Try it: Every line in the data below from the one containing "Where should I click to: Click the High" down to the one containing "Open Oblíbené in bottom navigation", both included, must be retyped exactly; no other line is to appear.

Supplied data:
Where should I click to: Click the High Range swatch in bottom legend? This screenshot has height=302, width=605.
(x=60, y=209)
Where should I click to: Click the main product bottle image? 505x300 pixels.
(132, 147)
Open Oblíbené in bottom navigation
---
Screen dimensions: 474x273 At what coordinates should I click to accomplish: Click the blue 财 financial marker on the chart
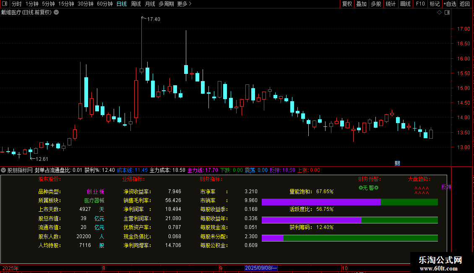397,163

Answer below:
Where should I click to: Click the High Range swatch in bottom legend? This screenshot has height=302, width=605.
(x=60, y=209)
Where should I click to: Click the main product bottle image? 505x300 pixels.
(132, 147)
Open Oblíbené in bottom navigation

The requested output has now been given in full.